Mental disorder is one of the multifactorial diseases, for which the cause and treatment are still not fully understood. To search for genetic factors in multifactorial diseases, GWAS has been used as the most common experimental method. However, in many cases, SNPs identified by GWAS are only markers, and the functional variants that contribute to the risk of the disease are unknown. To further understand the mechanism of the diseases, it is necessary to identify functional variants that actually affect gene expression and protein function.

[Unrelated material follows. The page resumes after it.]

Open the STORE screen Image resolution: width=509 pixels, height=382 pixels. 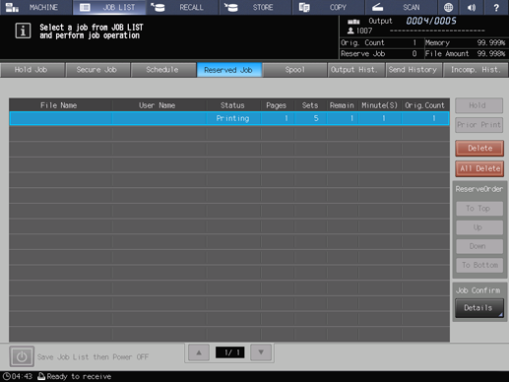(256, 7)
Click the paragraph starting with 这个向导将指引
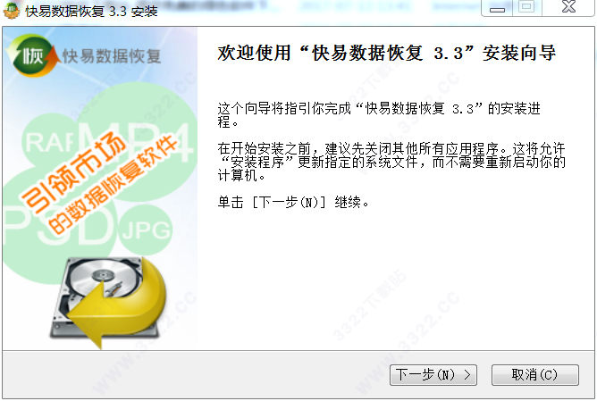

This study aimed to establish a computational process for exploring the functional variants of mental disorders. For this, we used the dataset from the GWAS Catalog to try to infer the possible mechanism of Alzheimer's disease based on SNPs that have strong linkage disequilibrium with disease-related SNPs (risk SNPs).
We classified risk SNPs according to gene location and assessed their functional roles. For example, for the variants found in the promoter and enhancer regions, we tested whether they would affect TF binding level by using the SNP2TFBS database. In addition, using ENCODE TF footprints datasets, we calculated the enrichment of the risk SNPs in the TF footprints of various cell types to judge whether the variants linked to a specific disease are significantly enriched in the TF footprints of a particular type of cell.In summary, we established a computational process for exploring the functional variants of mental disorders, which may provide a reference for future exploration of the disease mechanism.